(Collected data)
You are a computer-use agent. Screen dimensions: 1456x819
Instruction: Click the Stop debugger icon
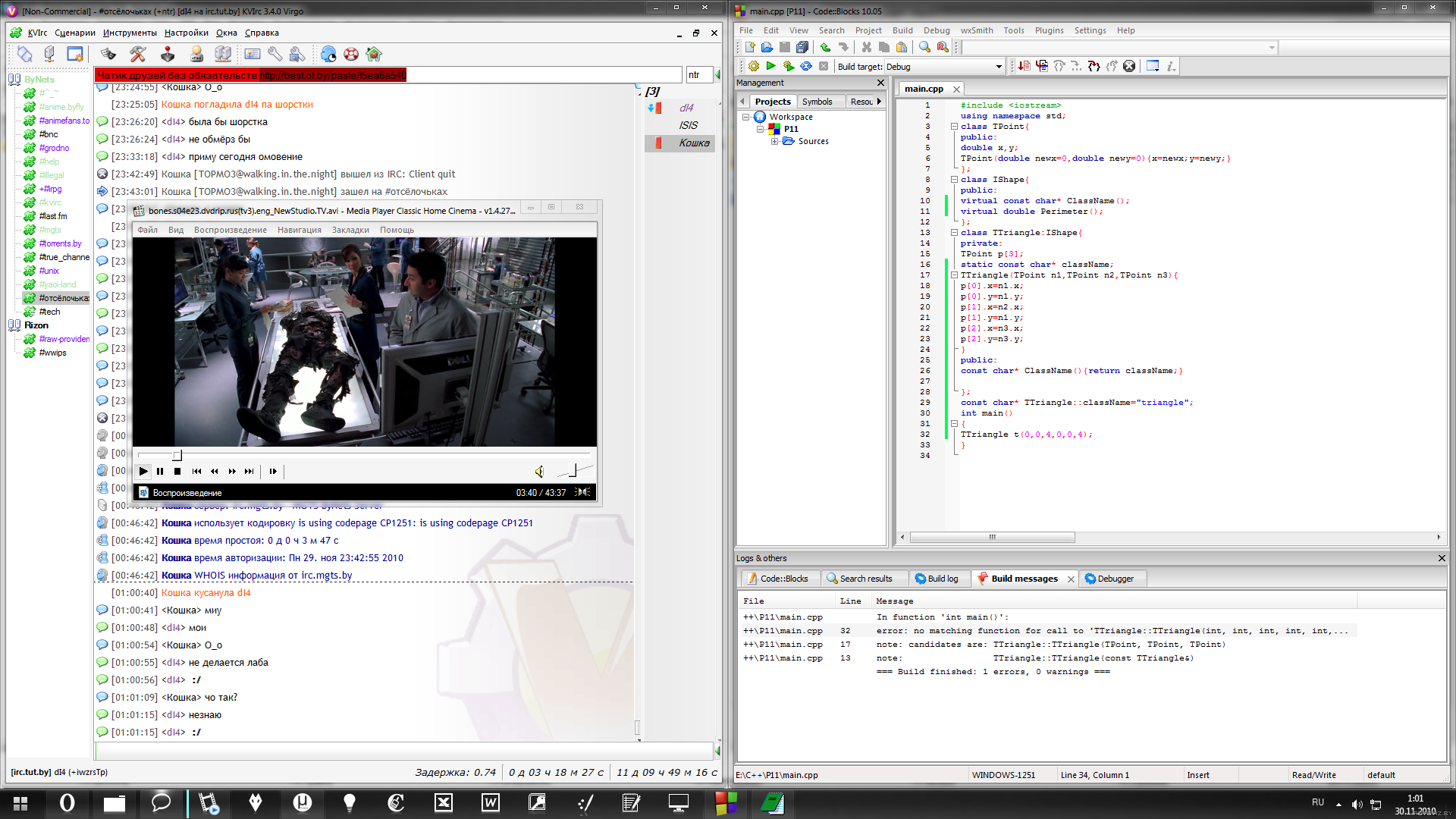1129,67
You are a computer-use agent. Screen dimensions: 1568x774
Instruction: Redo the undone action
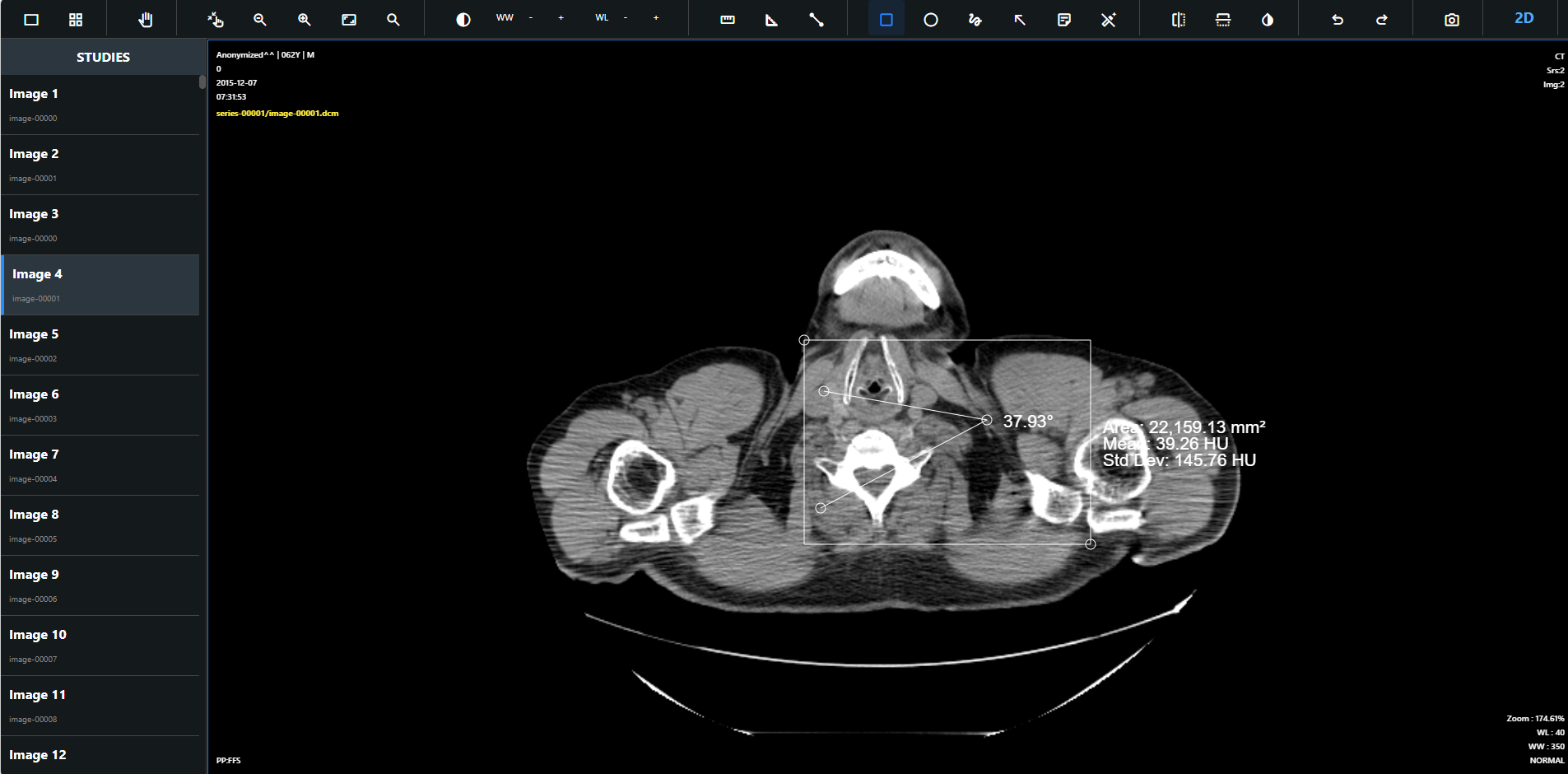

*What is being asked:*
Whenever a line of the data holds the string "dimensions", pick that line out.

*Result below:*
You are a computer-use agent. Screen dimensions: 1456x819
You are a computer-use agent. Screen dimensions: 1568x774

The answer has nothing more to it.